その後の東洋活性白土

 立山砂防に向かう途中、「頸城鉄道の黒井の構内はどうなったろう。」とか、「東洋活性白土の機関車はどうなったかな・・・。」などと思いを巡らしていた、結局好奇心には勝てず、糸魚川で高速をおり、保存されていると聞いている小学校を探したのであった。予め下調べしていたので、糸魚川小学校はあっと言う間に見つかる。C12も保存してあり、その校庭の隅の方に屋根つきで2号機は保存されていた。一目で状態が良いのがわかる。「よかった・・・。」なんとも懐かしい気分で近寄り、シャッターをきる。廃線時の塗装のまま、黒と赤の塗り分けが少々違和感があるが、とにかく大切にされているのがうれしい。

 

 

 さて、問題はもう一台である。現役時代から庫内に押し込められたきり、一度も満足に眺めることの出来なかった1号機の行方である。玉翠園とかいう所にいると聞いている。地図をたよりに行ったら、翡翠園に行ってしまった。どうにもややこしい。職員の方に聞くと残念ながら最近嫁入り先が決まってもう居ないという。また、やってしまった。「引取先が個人だと厄介だな・・・。」などと思いつつ行方を調べてみた。思いの外簡単に嫁ぎ先はわかった。千葉である。迷惑がかかるといけないので、勝手に公開するのは控えたいと思いますが、うれしいことに動態保存にもっていくらしい。どういう姿で生き返るのかわからないけれど、あの1号機が元気になるのだから、これはもう、うれしいことである。その日が来るまで、再会はしばしのお預けだが、また、楽しみが増えてしまった。

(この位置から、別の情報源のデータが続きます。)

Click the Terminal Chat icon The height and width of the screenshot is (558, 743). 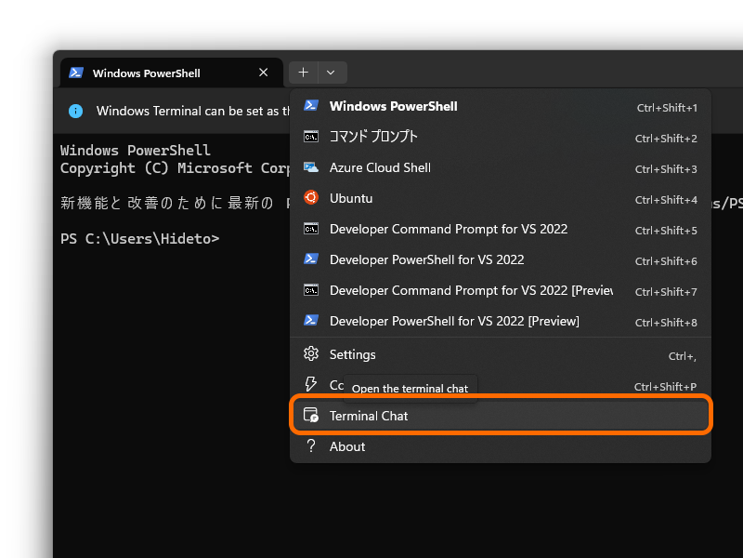point(310,416)

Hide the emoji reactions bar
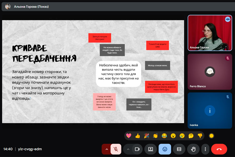(x=165, y=149)
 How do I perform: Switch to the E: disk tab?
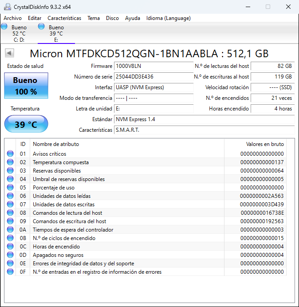pos(56,33)
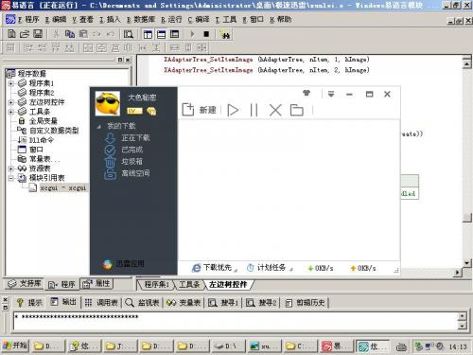Collapse 模块引用表 tree node

point(11,178)
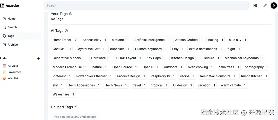Open Search in the sidebar

pos(12,27)

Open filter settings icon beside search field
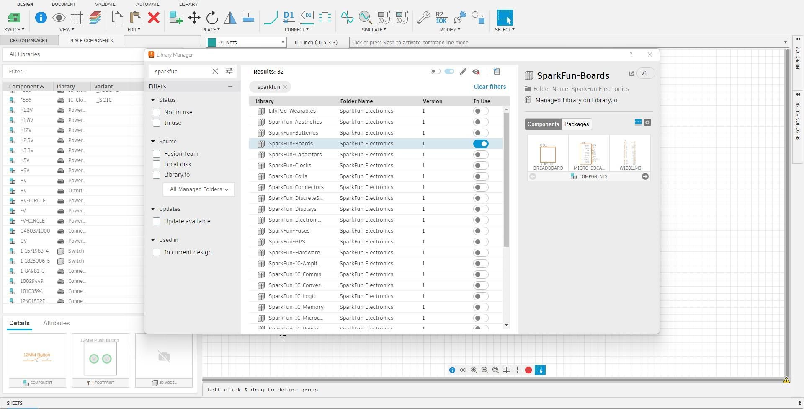tap(229, 71)
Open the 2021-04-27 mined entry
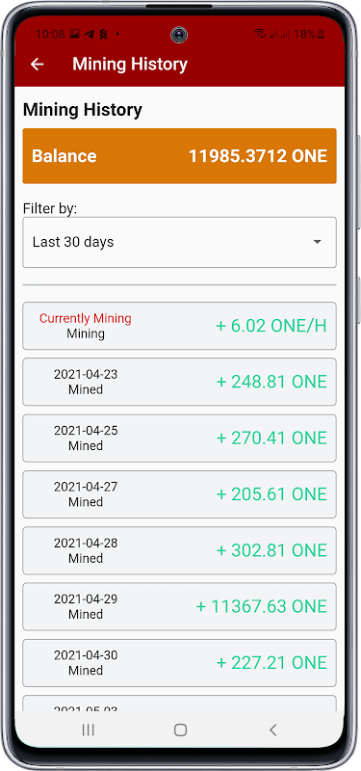 tap(179, 494)
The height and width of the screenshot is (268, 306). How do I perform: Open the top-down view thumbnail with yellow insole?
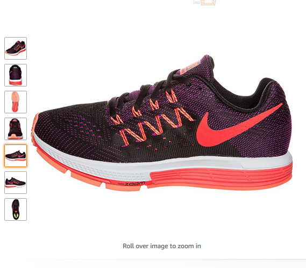pos(16,209)
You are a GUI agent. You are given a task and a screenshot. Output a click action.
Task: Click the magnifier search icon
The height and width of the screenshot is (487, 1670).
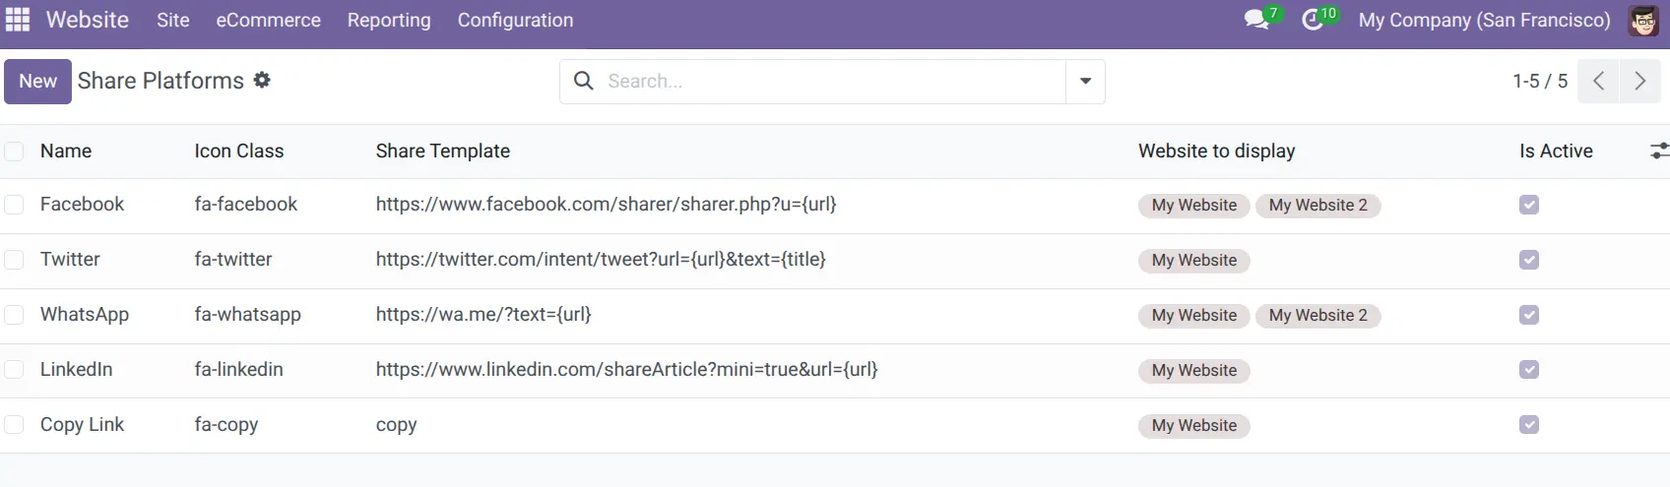[584, 81]
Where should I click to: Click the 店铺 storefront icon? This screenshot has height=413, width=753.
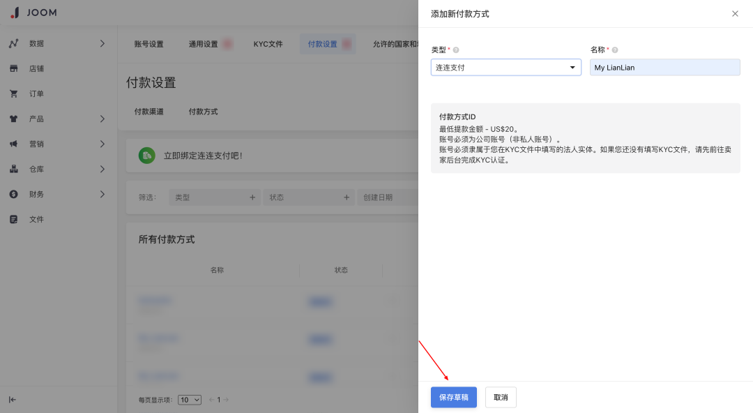[x=15, y=68]
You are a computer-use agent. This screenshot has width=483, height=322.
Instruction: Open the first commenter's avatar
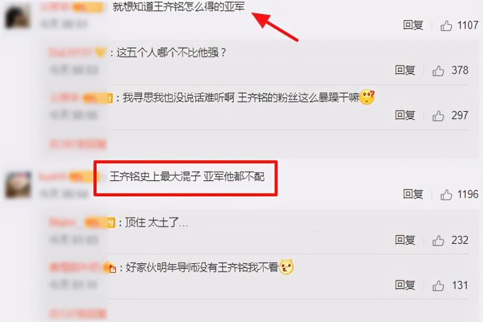click(x=18, y=15)
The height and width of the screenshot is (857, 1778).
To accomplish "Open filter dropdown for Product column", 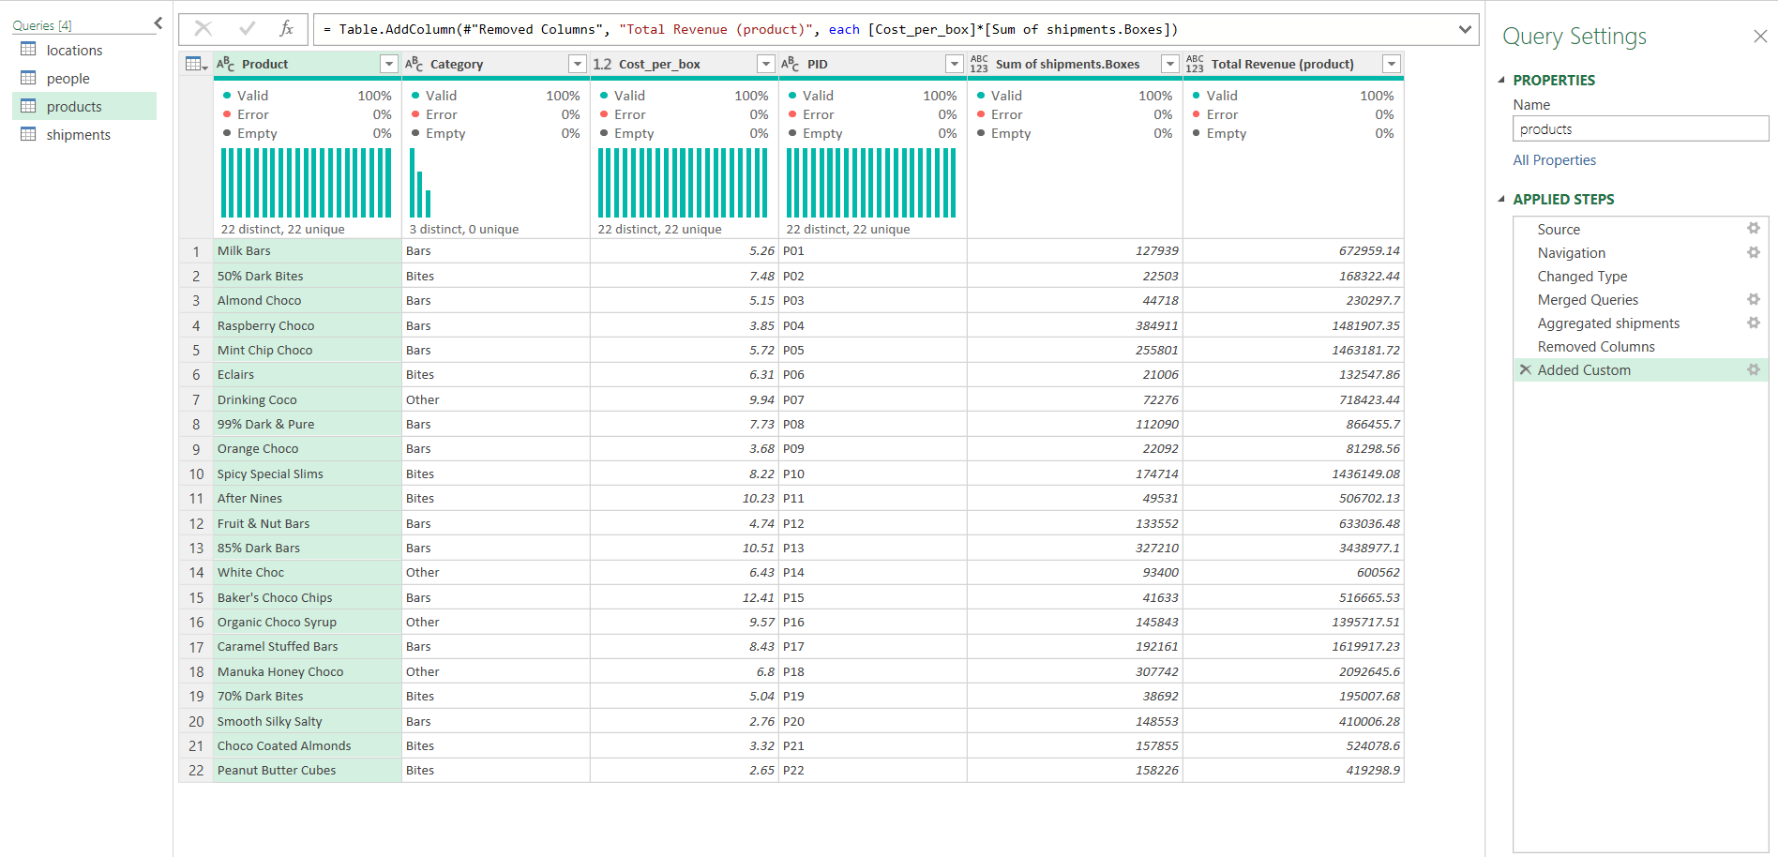I will coord(388,64).
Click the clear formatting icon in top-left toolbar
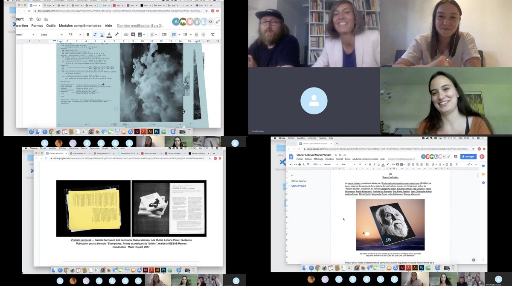The width and height of the screenshot is (512, 286). pos(212,35)
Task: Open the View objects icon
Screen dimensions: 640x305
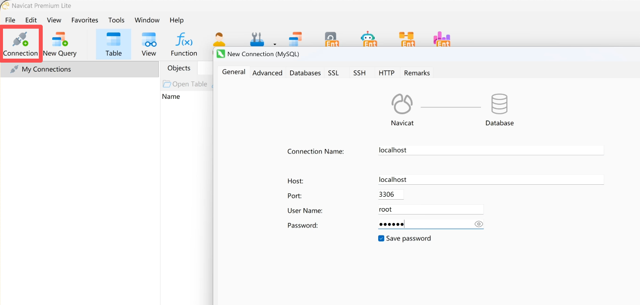Action: click(149, 44)
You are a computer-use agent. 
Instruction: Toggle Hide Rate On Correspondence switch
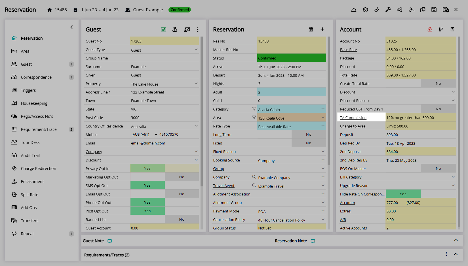[420, 194]
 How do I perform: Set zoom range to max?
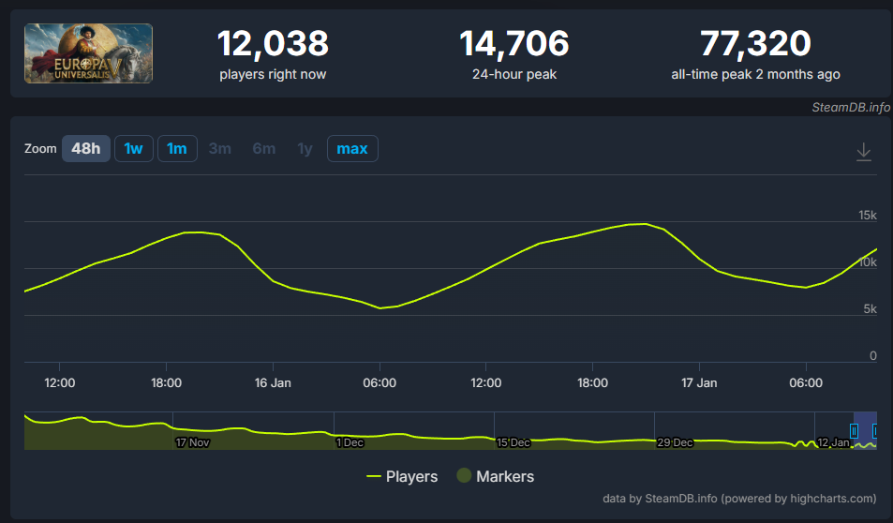pos(352,148)
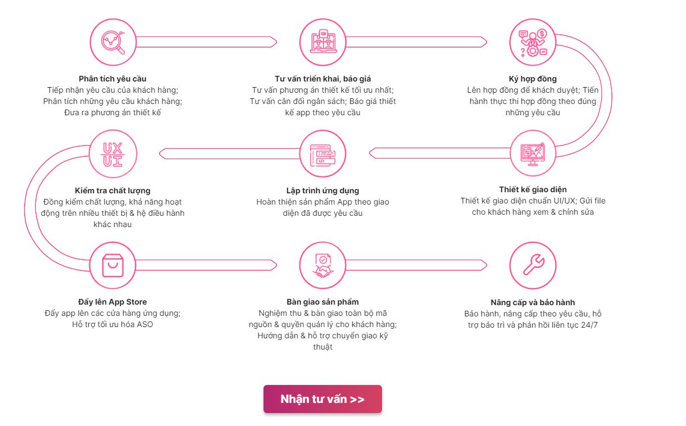The width and height of the screenshot is (686, 426).
Task: Select the "Đẩy lên App Store" heading
Action: tap(112, 302)
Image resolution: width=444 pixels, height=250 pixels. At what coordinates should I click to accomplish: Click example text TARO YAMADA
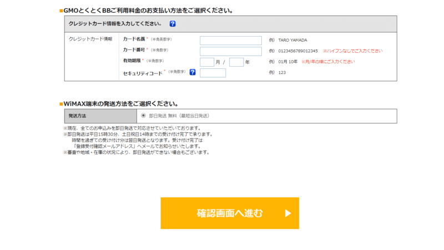point(292,40)

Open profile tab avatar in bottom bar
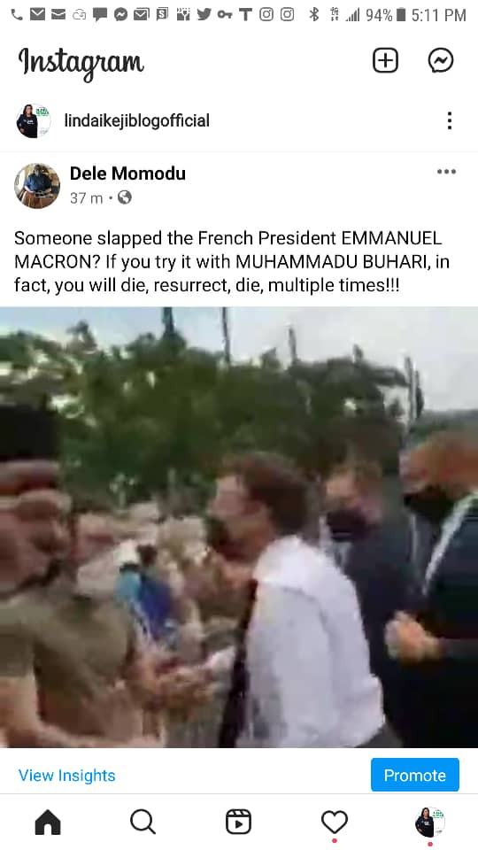pos(430,822)
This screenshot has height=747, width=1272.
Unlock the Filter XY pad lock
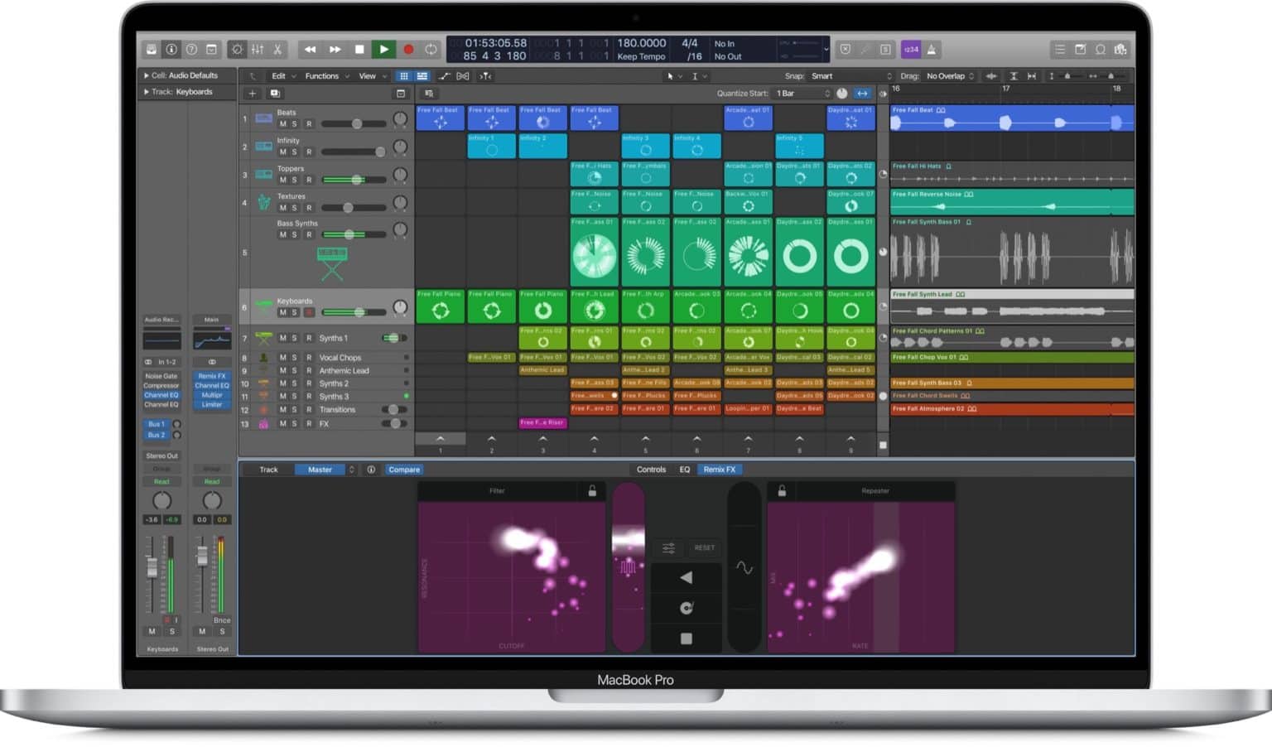592,491
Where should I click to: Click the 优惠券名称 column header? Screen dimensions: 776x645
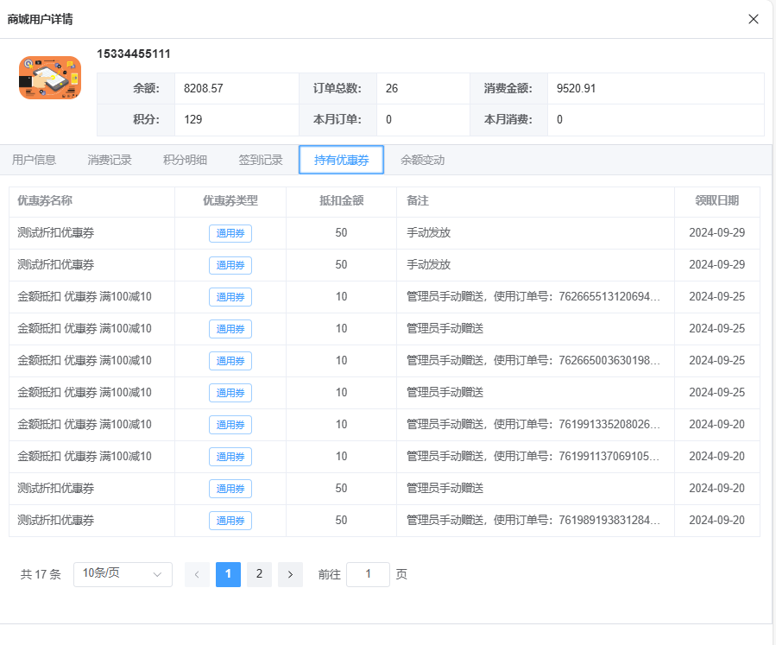(45, 200)
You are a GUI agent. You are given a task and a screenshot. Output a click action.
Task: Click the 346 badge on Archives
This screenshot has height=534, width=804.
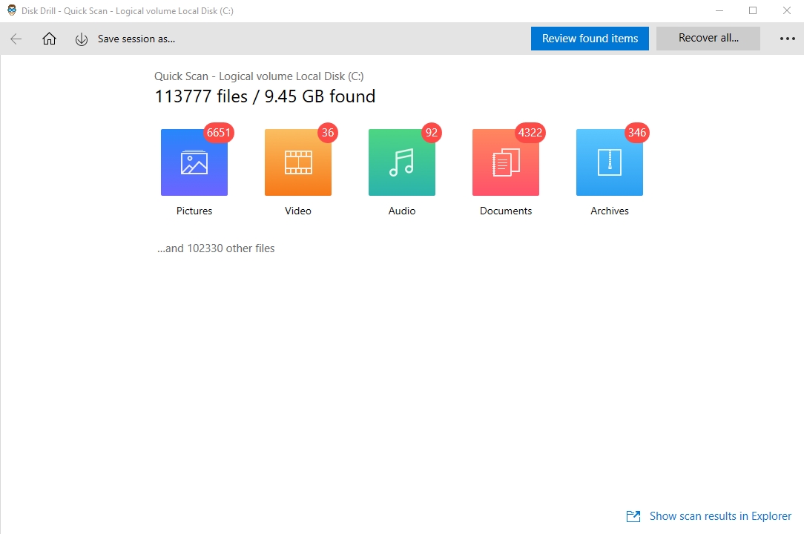[637, 134]
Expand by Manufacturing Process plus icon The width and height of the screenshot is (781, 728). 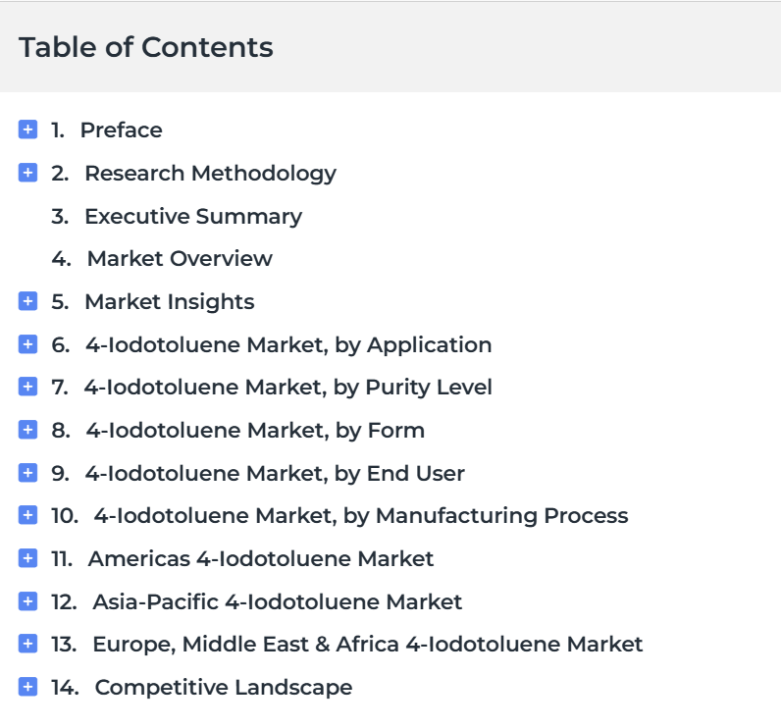[x=27, y=515]
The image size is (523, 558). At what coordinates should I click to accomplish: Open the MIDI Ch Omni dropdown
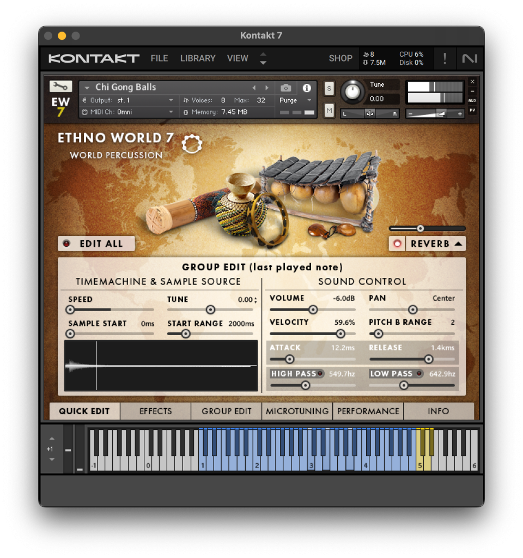128,112
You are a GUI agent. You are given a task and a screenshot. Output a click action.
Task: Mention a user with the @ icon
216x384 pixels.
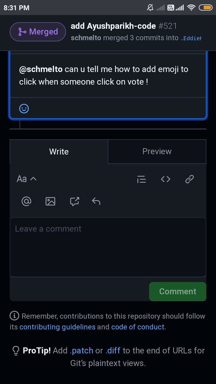tap(26, 201)
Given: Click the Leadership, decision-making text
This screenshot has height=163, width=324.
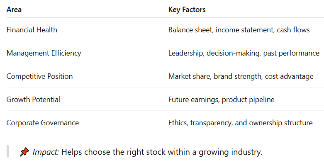Looking at the screenshot, I should coord(215,53).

 北陸道をおりてまっすぐ糸魚川に行く道が、北陸本線とオーバークロスする所は、まぎれもない、あの専用線を俯瞰するときに使った国道であった。「あっ、」と思って車を止めようとしたが、結局やめてしまった。なんか、変わり果てた今を見たくなかったからなのかもしれない。ただ、その「あっ、」と思ったときの一瞬、20年前の情景とそれを見つめた自分の思いが、時を越えてシンクロするような、とても良い心持ちになったのがうれしかった。思いがけない小さな偶然が、なんか呼び寄せられたようで、不思議だった。